A prevenção e o diagnóstico precoce permitem que a pessoa coloque barreiras para o agravamento dos problemas de saúde. A incidência de doenças cardiovasculares aumenta com a idade. A prevalência desses distúrbios em pessoas com diabetes e idades entre 51 e 69 anos é de até 31,7%. Nessa faixa etária, estima-se que um terço morre em decorrência de derrames e, um quarto, de complicações coronarianas. Isso porque os altos níveis de glicose no sangue aumentam o risco de formação de placas de colesterol, podendo levar à aterosclerose, obstrução do fluxo sanguíneo.

O diabetes também pode estar associado à hipertensão, que colabora para o surgimento de problemas cardiovasculares, como doença coronária, infarto, derrame e insuficiência cardíaca. O sobrepeso e a obesidade estão amplamente associados às deficiências. Occhi destaca que o Ministério da Saúde tem disponível, em seu site, cadernos de atenção básica sobre doenças crônicas, diabetes e guias de alimentação. Ele diz ainda que há um curso on-line gratuito sobre o tema, chamado “Autocuidado: como apoiar a pessoa com diabetes”. “As orientações para uma vida mais saudável se baseia em quatro pilares: parar de fumar, ter peso saudável, se alimentar melhor e se exercitar”, ressalta o ministro.

Para evoluir no combate ao diabetes, Occhi aponta que há uma conversa com indústrias para a redução de açúcar em alimentos ultraprocessados. Segundo ele, as conversas estão avançadas para um acordo benéfico aos consumidores. Também há audiências públicas discutindo uma nova proposta para rotulagem dos alimentos. As medidas servem para levar orientação às pessoas.

Remédios

Além disso, mais de 42,4 mil Unidades Básicas de Saúde (UBS) estão em funcionamento, sendo que 88% delas oferecem medicamentos antidiabéticos. Em 2017, foram realizadas mais de 170 milhões de consultas sobre a doença. O tratamento para o diabetes é caro e complexo. Não à toa, do total de despesas com saúde no mundo, 12% estão relacionadas à doença.
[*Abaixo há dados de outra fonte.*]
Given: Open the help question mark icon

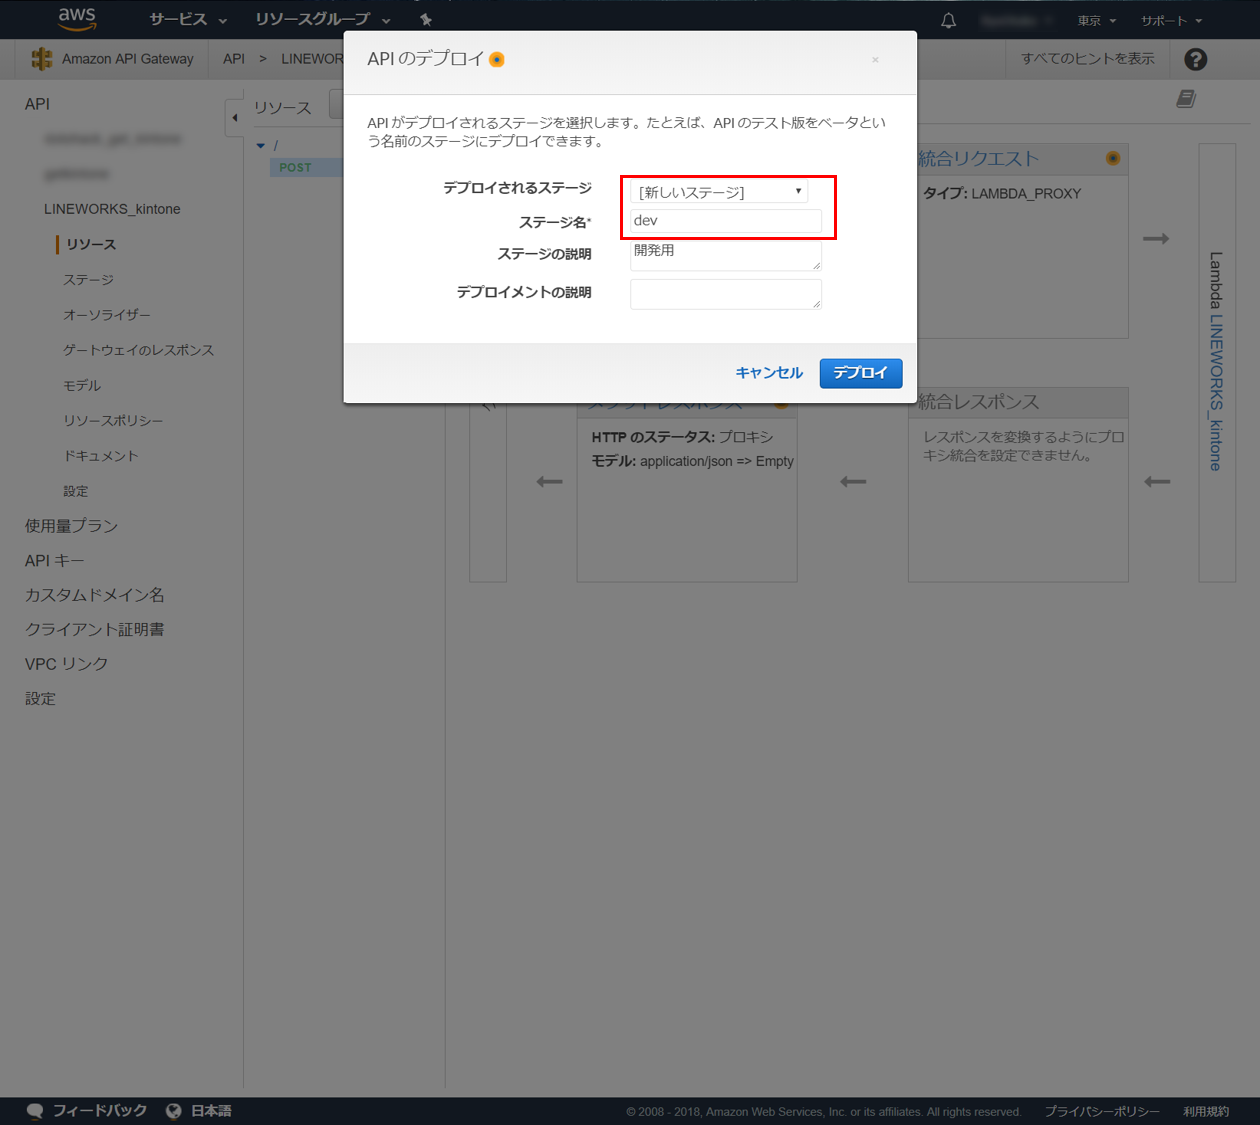Looking at the screenshot, I should (1195, 59).
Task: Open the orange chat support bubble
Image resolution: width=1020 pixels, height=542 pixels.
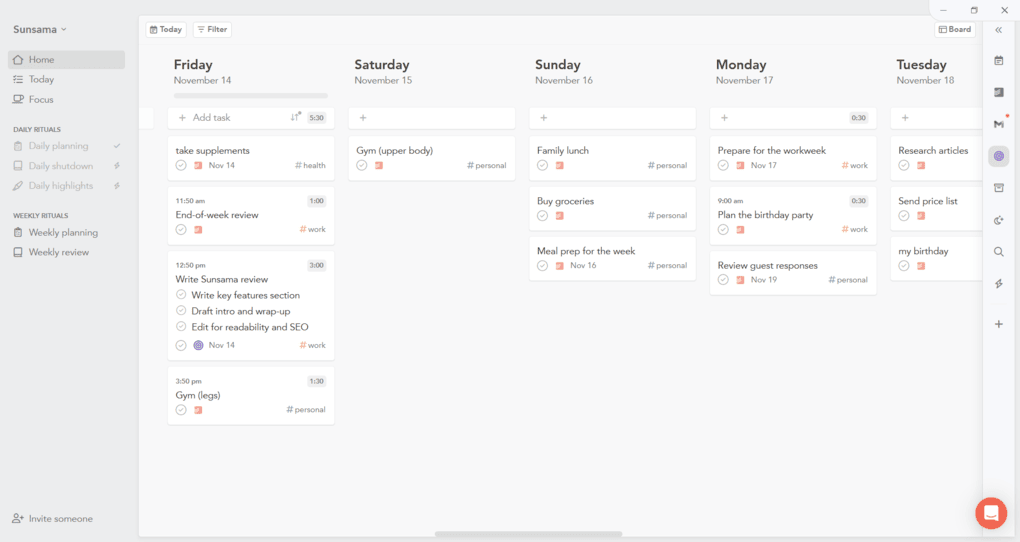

O SUS oferta seis medicamentos para tratamento do diabetes. Em 2017, o Ministério da Saúde repassou R$ 1,05 bilhão para a compra do componente básico, como o Cloridrato de Metformina, a Glicazida e a Glibenclamida. Além disso, entre 2013 e 2017, mais de 54,1 milhões de insulinas NPH e Regular foram entregues. Segundo Occhi, o investimento em atenção básica subiu nos últimos anos e a projeção da Lei Orçamentária Anual (LOA) de 2018 prevê despesas de R$ 20,8 bilhões com o setor de saúde.

Trabalho nas escolas  

Diante da necessidade de maior atenção com os idosos, que são os mais vulneráveis aos problemas decorrentes do diabetes e doenças cardiovasculares, o Ministério da Saúde está atuando com outras pastas para melhorar a alimentação e a realização de atividades físicas nas escolas. De acordo com o ministro Gilberto Occhi, a nutrição consciente nos colégios públicos é necessária para mudar os hábitos da sociedade ao longo prazo. “É preciso ter atenção às cantinas. Nós estamos trabalhando com vários outros ministérios, como o do Trabalho, o do Desenvolvimento Social e o da Educação para uma série de ações que vão em direção à alimentação saudável e à prática de exercícios físicos. Precisamos fazer um grande movimento para que a população tenha uma saúde melhor e um hábito melhor de viver”, afirma.

Ataque à obesidade

O Ministério da Saúde adotou metas para frear o crescimento do excesso de peso e obesidade no país. Durante o Encontro Regional para Enfrentamento da Obesidade Infantil, realizado em março deste ano, em Brasília, o país assumiu o compromisso de deter o crescimento desse mal entre a população adulta até 2019. Fazem parte das propostas a redução do consumo regular de refrigerantes e sucos artificiais em pelo menos 30% e a ampliação de, no mínimo, 17,8% número de adultos que consomem frutas e hortaliças regularmente.